The European Central Bank released the monthly report on April 12, explaining the bank's actions and moves during the past month, starting with the interest rates, which remained unchanged at 1.0% for the fourth consecutive month as the Governing Council expects inflation to remain above 2.0% in 2012. ECB members didn't discuss rate changes this meeting as well.
The European Central Bank Governing Council kept rates unchanged at 1.00% for the fourth consecutive month in order to support the euro-area economy and as the Bank expects inflation to remain above 2.0% in 2012, accordingly the bank attempts to set the policy to balance growth and inflation at the same time.
The European Central Bank sees that inflation is likely to remain above the target of 2.0% as upside pressures on prices prevail. However, over the medium-term risk to inflation remain broadly balanced, while the ECB has all the tools available against inflation, but still the pressures are to ease and inflation will fall below the target early in 2013.
In regards to growth, the ECB sees that downside risks remain evident on the economic outlook, driven by the narrowed balance sheets; however, the economy will recover gradually this year awaiting the non-standard measures, which are temporary in nature, to start taking positive effect.
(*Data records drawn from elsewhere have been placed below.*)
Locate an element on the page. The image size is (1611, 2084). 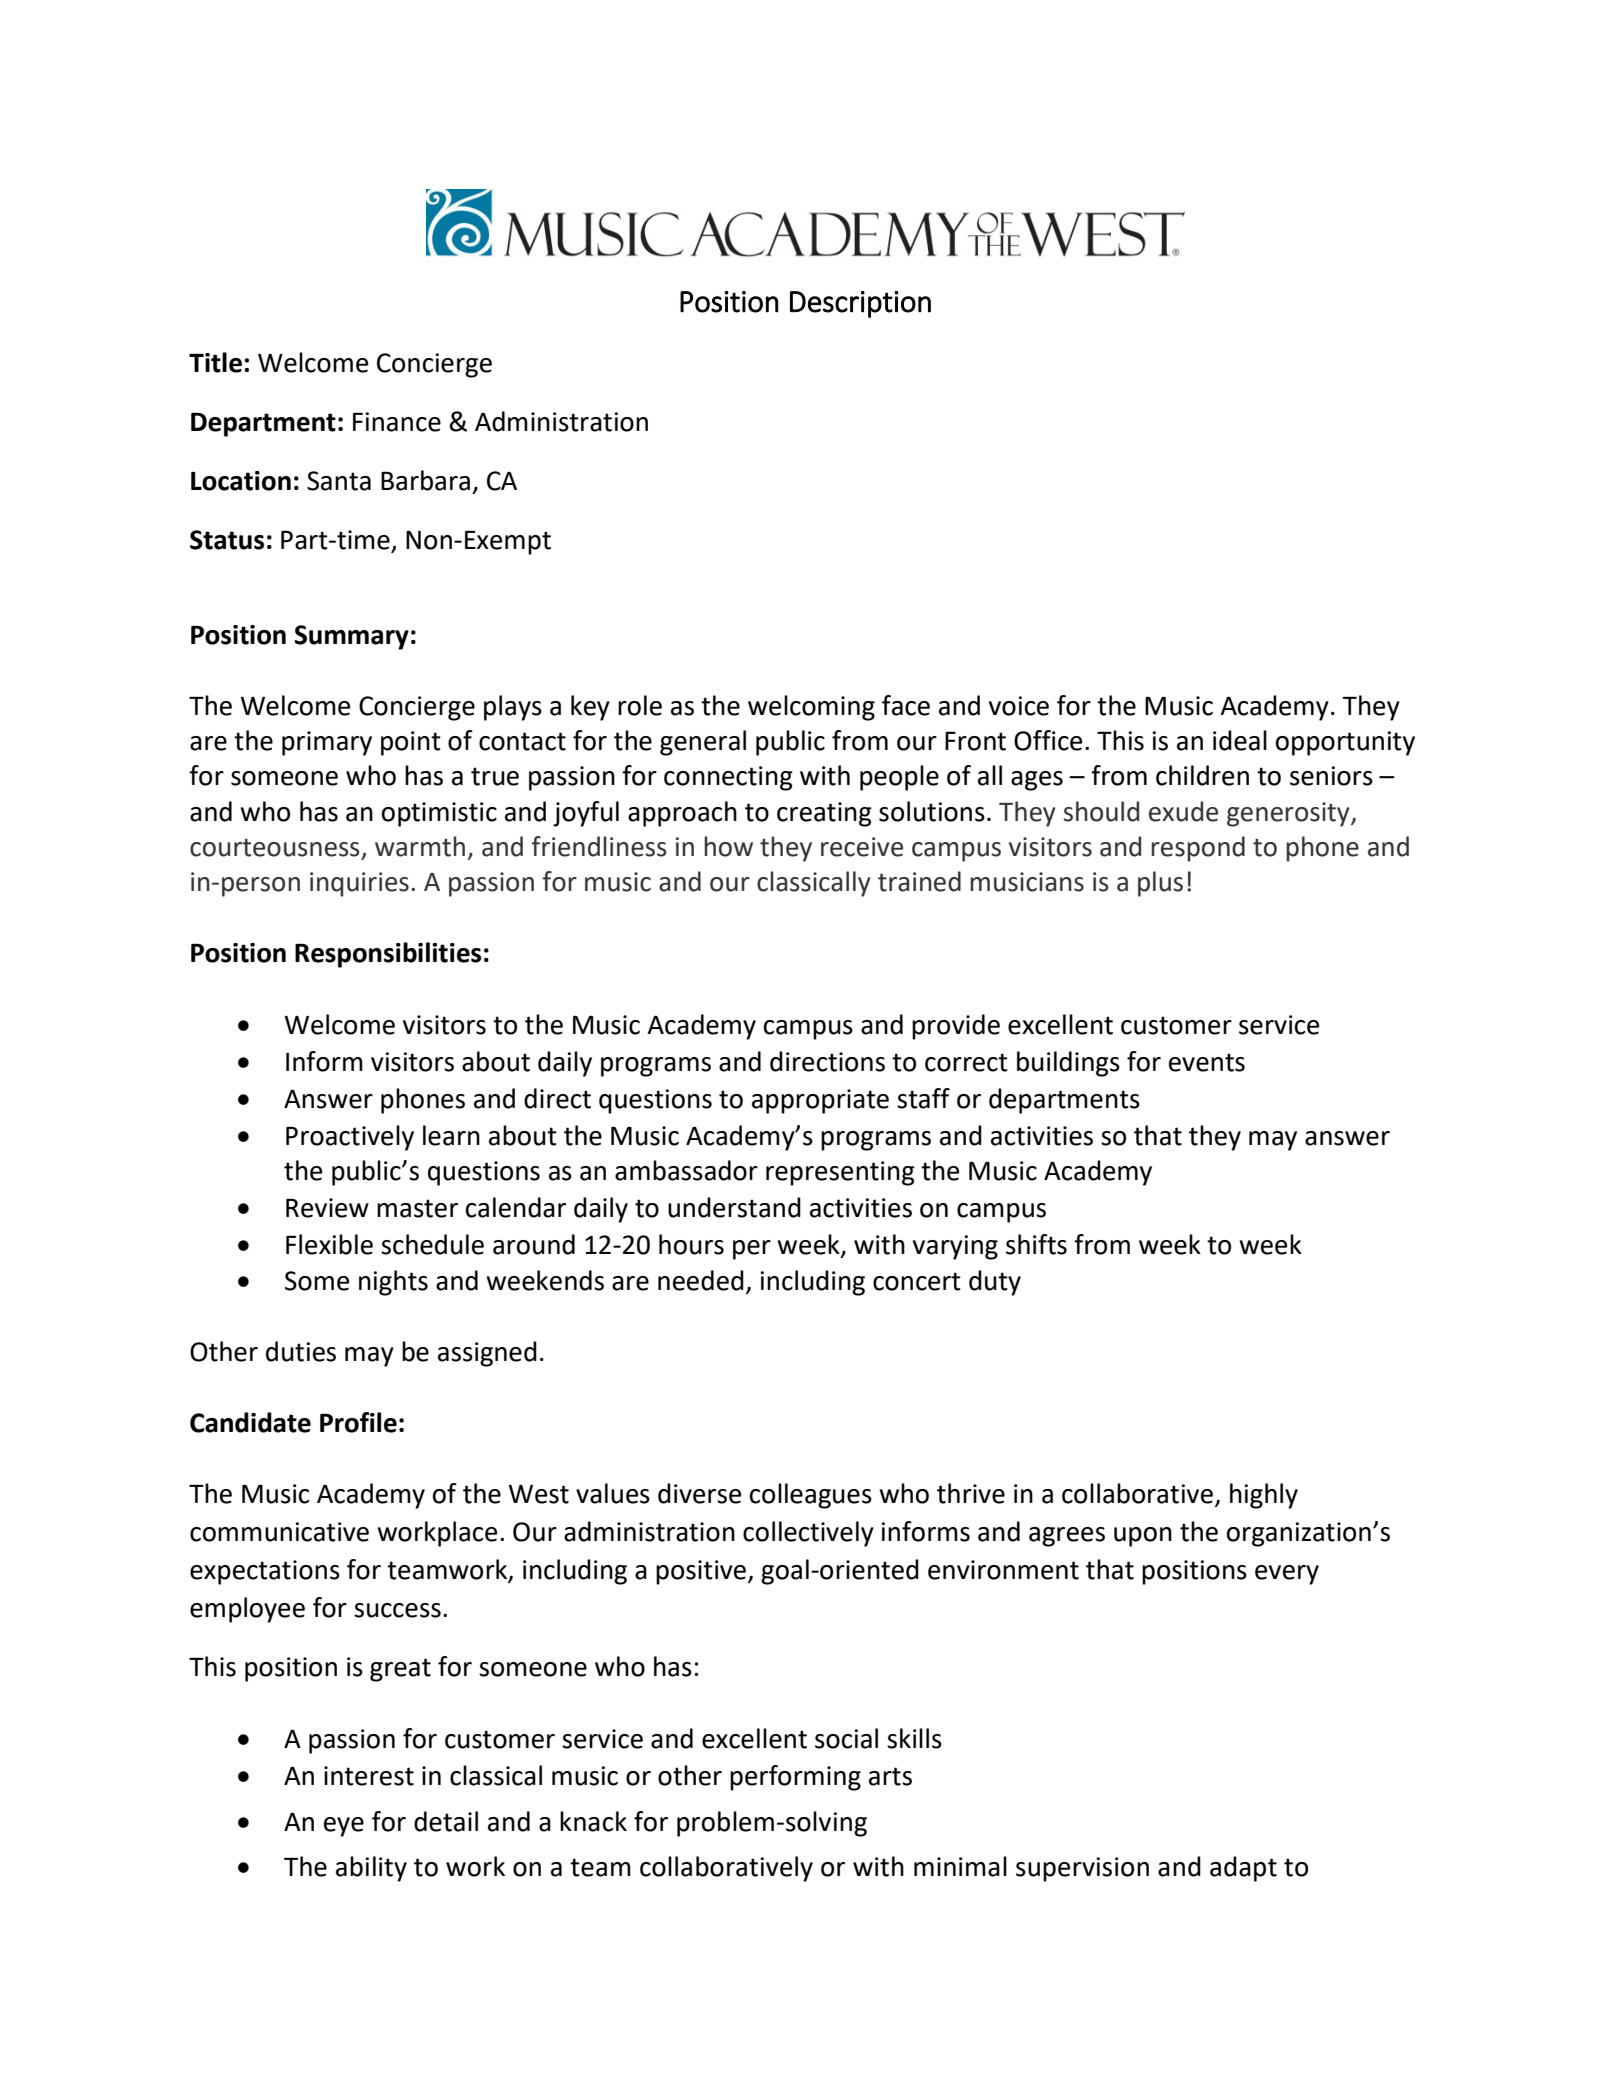
appropriate is located at coordinates (820, 1101).
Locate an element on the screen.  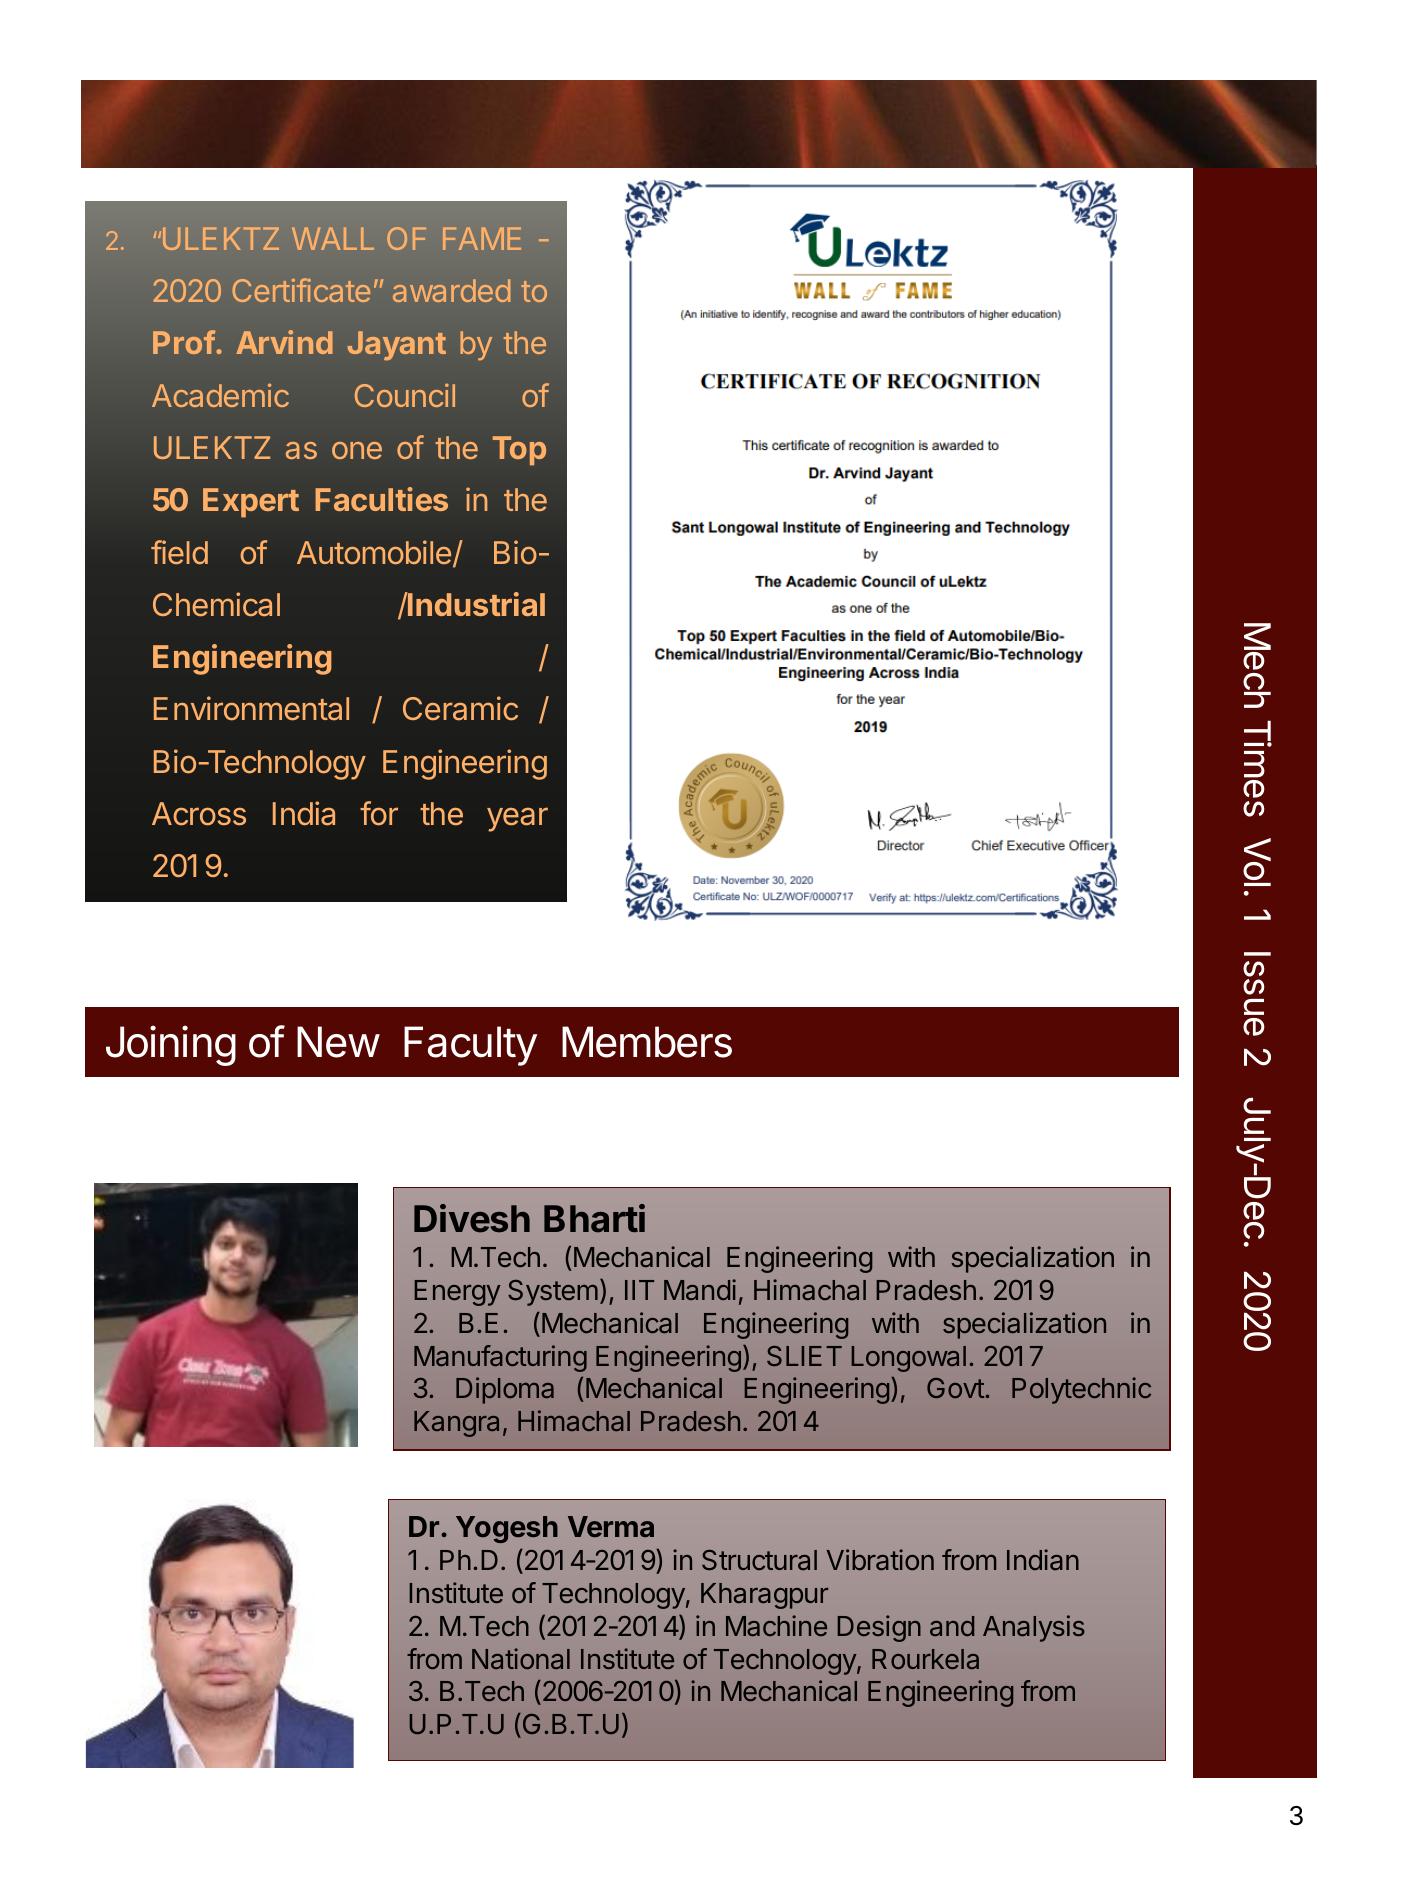
Top is located at coordinates (519, 450).
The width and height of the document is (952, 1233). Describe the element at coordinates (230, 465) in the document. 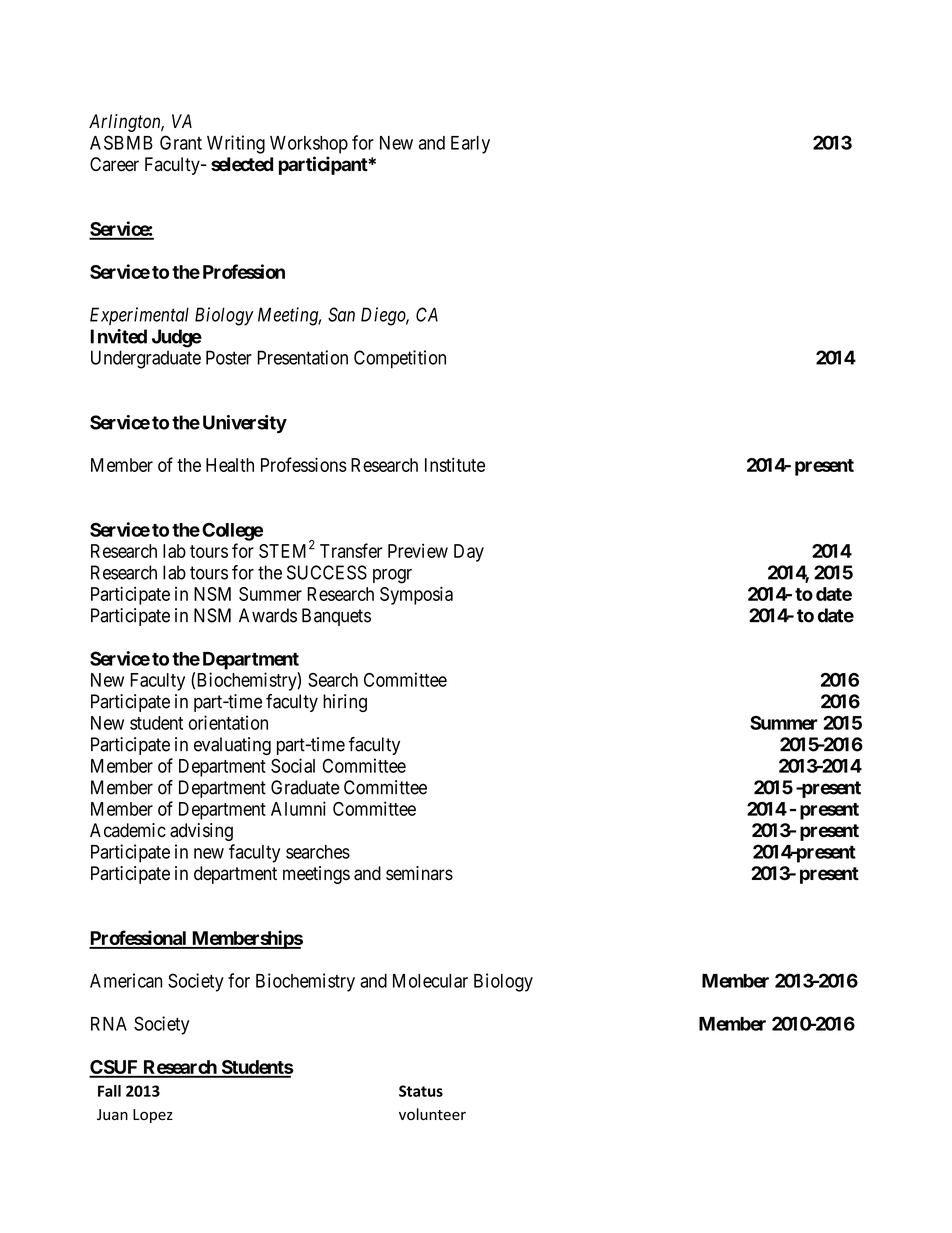

I see `Health` at that location.
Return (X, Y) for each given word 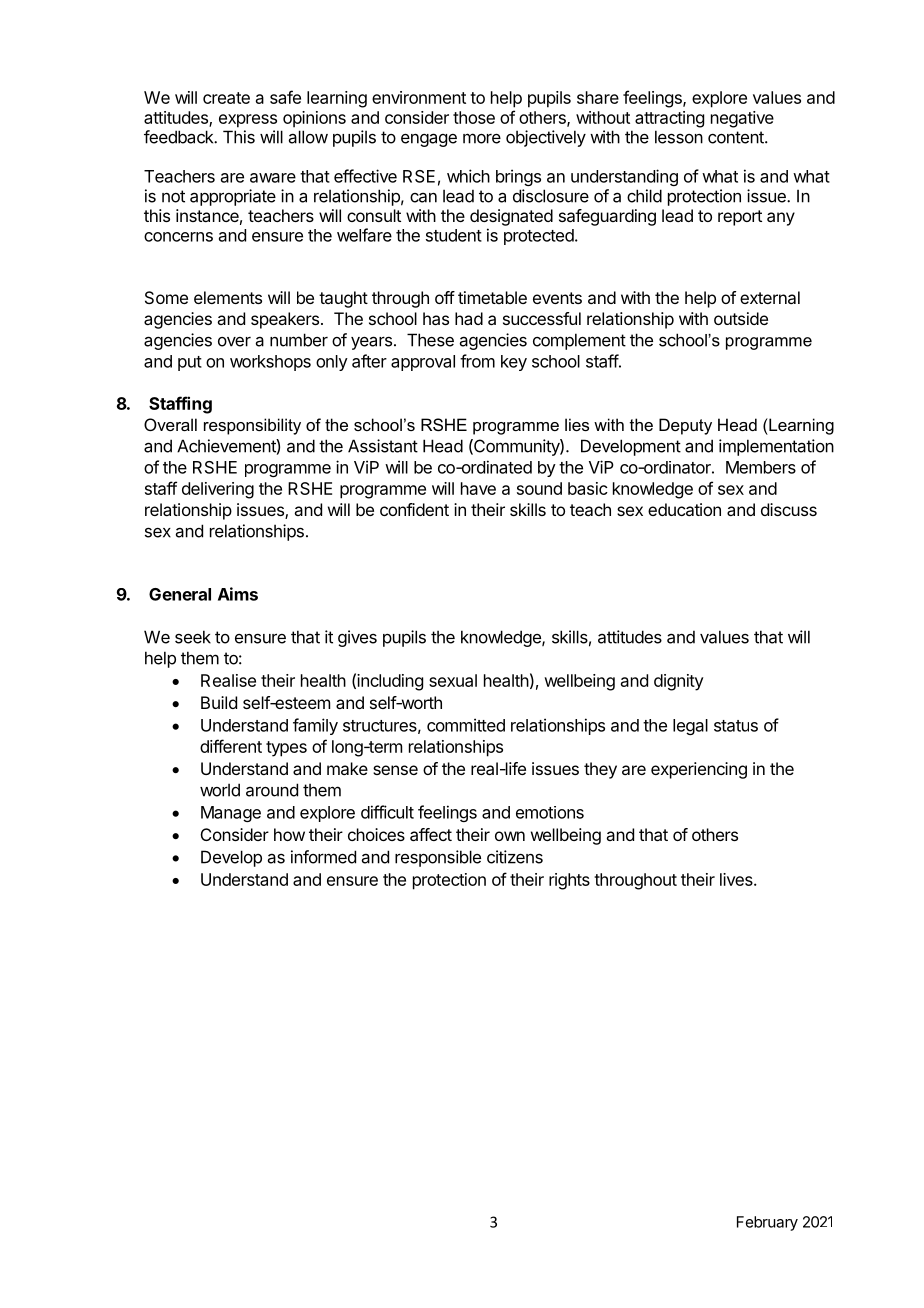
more (482, 138)
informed (323, 857)
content (737, 137)
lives (737, 879)
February (767, 1223)
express (248, 121)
The ECB will carefully monitor developments in the euro-area region, where so far the measures provided by the bank helped the stabilization of environment, while economic indicators confirm those signs of stabilization, yet as mentioned earlier downside risks remain evident as the austerity adopted will weigh significantly on growth.
Funding conditions for European banks improved after the second round of Long-Term Refinancing Operations (LTROs), where these operations supported the financial sector to avoid a credit crunch and also spread relief among weak banks. The president called on banks to retain earnings to strengthen their capital, a step that will help in fighting the debt crisis.
The President of the ECB called earlier on Governments, demanding every single nation to implement strong reforms to control the deficit, where European nations must fully meet responsibilities and cut deficits, as the European Central Bank cannot target a single nation with the monetary policy, but the bank is concentrated on the euro area nation as whole.